The identification of the specimens was partly erroneous. The data with corrected identification are republished by Dall (q. v.) in 1877. And the same skulls figure in all future measurements.
In 1875 Topinard[109] gives the Barnard Davis measurements in metric form without, so far as the western Eskimo are concerned, any additions.
The main measurements of Barnard Davis's western Eskimo skulls, converted to metric values, follow. The sex identification in some of the specimens is doubtful.
| Skull length | Breadth | Height (to vertex) | Cranial index | |
|---|---|---|---|---|
| Port Clarence, male | 17.8 | 13.45 | -14 | 75.7 |
| Do | 17.8 | 13.45 | 14.2 | 75.7 |
| Port Clarence, female | -18 | -14 | 13.45 | 77.5 |
| Means of the three | 17.86 | 13.64 | 13.59 | 76.4 |
| Kotzebue Sound, male | 17.55 | 13.2 | 13.45 | 75.4 |
| Kotzebue Sound, female | 17.3 | 13.45 | 13.7 | 77.9 |
| Means of the two (probably both females) | 17.4 | 13.35 | 13.6 | 76.6 |
| Cape Lisburne, male | 18.3 | 14.2 | -14 | 77.8 |
The next records are those by George A. Otis, published in 1876 in the Check List of the Specimens in the Section of Anatomy of the United States Army Medical Museum, Washington (pp. 13-15). Aside from those on Greenland crania the author gives here the measurements of 3 presumably Eskimo skulls collected by Dall; of 2 western Eskimo skulls, no locality; and of 3 Mahlemut skulls, probably from Norton Sound (St. Michael Island). In his later (1880) catalogue,[110] page 13, Otis adds to the above three skulls from Prince William Sound, which, however, were more probably Indian; the three Mahlemuts, on the other hand, are given with the Alaskan Indians (p. [35]). These data are of but little value. The Eskimo skulls are the same Smithsonian specimens that were reported upon in 1868 by Jeffries Wyman.

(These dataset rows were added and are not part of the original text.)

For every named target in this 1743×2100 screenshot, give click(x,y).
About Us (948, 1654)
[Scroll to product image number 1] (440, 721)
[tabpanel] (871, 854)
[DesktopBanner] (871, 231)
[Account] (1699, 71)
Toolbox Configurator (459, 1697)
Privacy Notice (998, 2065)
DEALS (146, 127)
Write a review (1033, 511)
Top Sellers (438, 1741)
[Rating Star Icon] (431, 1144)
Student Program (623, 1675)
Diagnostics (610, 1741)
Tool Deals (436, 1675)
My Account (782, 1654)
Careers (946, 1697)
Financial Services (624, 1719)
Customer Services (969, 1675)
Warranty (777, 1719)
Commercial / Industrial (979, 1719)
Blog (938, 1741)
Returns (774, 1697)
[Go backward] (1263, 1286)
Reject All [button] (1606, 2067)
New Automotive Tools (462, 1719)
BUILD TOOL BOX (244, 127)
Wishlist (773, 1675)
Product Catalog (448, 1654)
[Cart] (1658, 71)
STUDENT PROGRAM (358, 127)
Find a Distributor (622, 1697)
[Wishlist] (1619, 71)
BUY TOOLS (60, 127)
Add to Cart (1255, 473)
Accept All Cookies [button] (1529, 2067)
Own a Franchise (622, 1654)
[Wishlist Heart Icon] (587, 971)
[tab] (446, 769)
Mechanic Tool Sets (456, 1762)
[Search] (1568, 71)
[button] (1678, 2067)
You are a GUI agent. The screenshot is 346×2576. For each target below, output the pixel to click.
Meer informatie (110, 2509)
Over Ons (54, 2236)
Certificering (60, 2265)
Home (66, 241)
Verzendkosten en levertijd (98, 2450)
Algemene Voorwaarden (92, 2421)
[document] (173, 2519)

In 1878, Rae[111] mentions some measurements or observations on the skulls of Western Eskimo by Flower, but no records of these could be located. Rae says:
I had the privilege of attending the series of admirable lectures so ably given by Professor Flower at the Royal College of Surgeons a few weeks ago on the "Comparative Anatomy of Man," from which I derived much useful information and on one point very considerable food for thought.
I allude to the wonderful difference in form exhibited between the skulls of the Eskimos from the neighborhood of Bering Strait, and of those inhabiting Greenland, the latter being extremely dolichocephalic, whilst the former are the very opposite—brachycephalic, the natives of the intermediate coast, from the Coppermine River eastward, having mesocephalic heads.